What is the difference between a psychologist and a psychotherapist?

Answer #1

Psychologist covers a broader topic.

Answer #2

If you mean clinical psychologists, that’s backwards. Psychotherapists can be psychologists, social workers, psychiatrists, psychoanalysts, or even pastoral or spiritual counselors. I fact, no state that I know of (in the USA) has any legal requirement that a person needs any educational credential at all to publicly advertise herself as a psychotherapist.

On the other hand, there are non-clinical psychologists in academia, business, and other settings. So which one is broader depends on the context.

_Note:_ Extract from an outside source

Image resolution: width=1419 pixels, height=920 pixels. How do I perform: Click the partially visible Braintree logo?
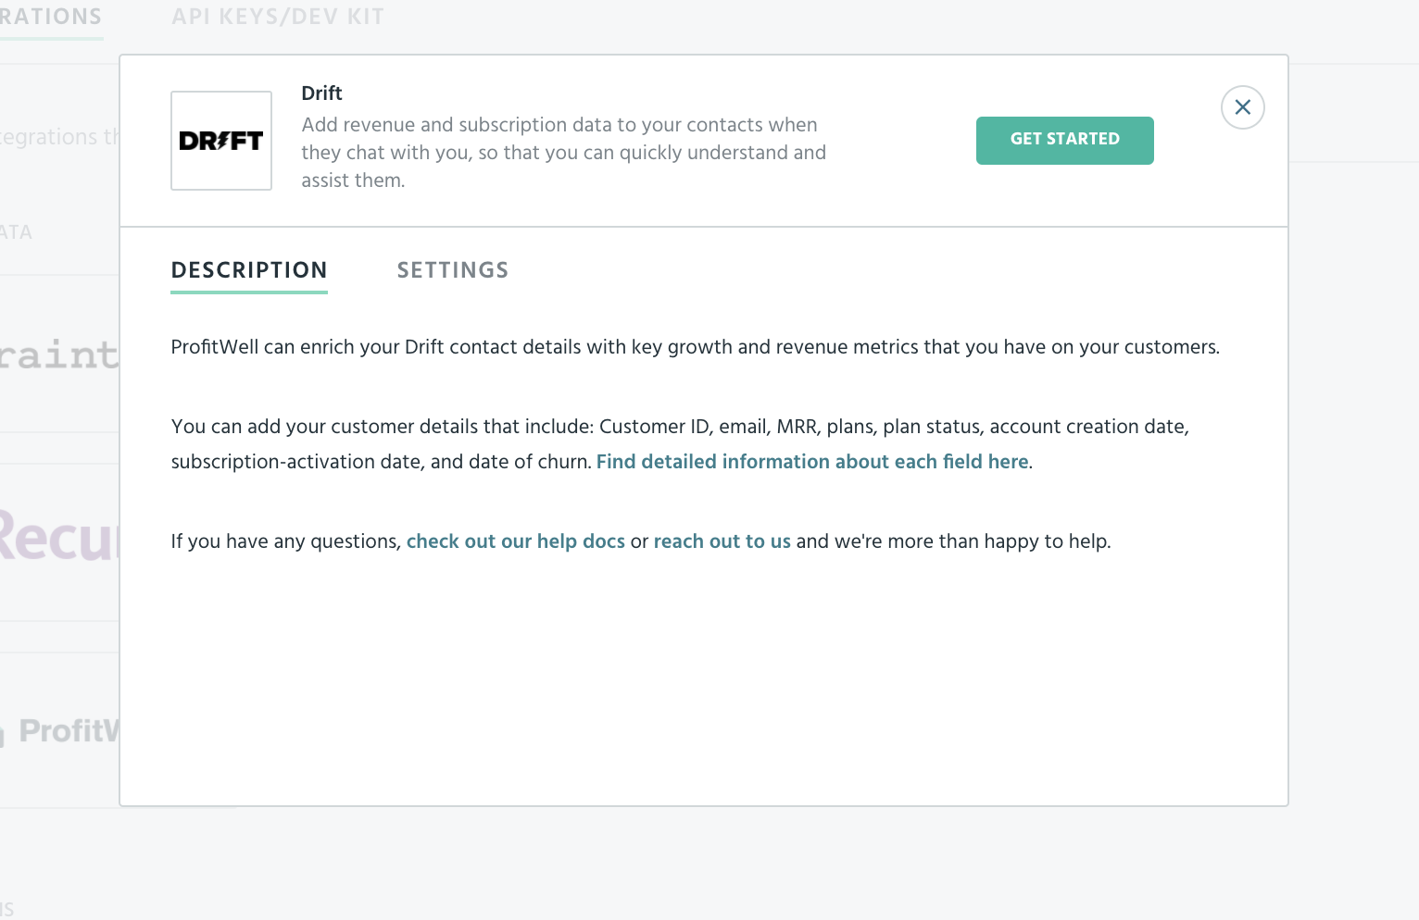click(59, 354)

The difference: psychologists, whether they do psychotherapy or not, have a graduate degree in psychology from an accredited institution of higher learning. Psychotherapists, whether they have a degree in psychology or not, do therapy (healing) of the psyche (mind). Generally, psychotherapy refers to “talk therapy” of one kind or another, rather than to medication.

Answer #3

What he said. To add to that, a psychologist actually need a doctorate. Social workers, mental health counselors, etc, can also do therapy, but to call yourself a psychologist in the U.S. you must have a doctorate degree. It doesn’t actually have to be accredited. And you can actually be a psychologist without being licensed to do therapy. It gets technical, but what Hayyim stated kinda summarizes it up. If you want more details, feel free to ask.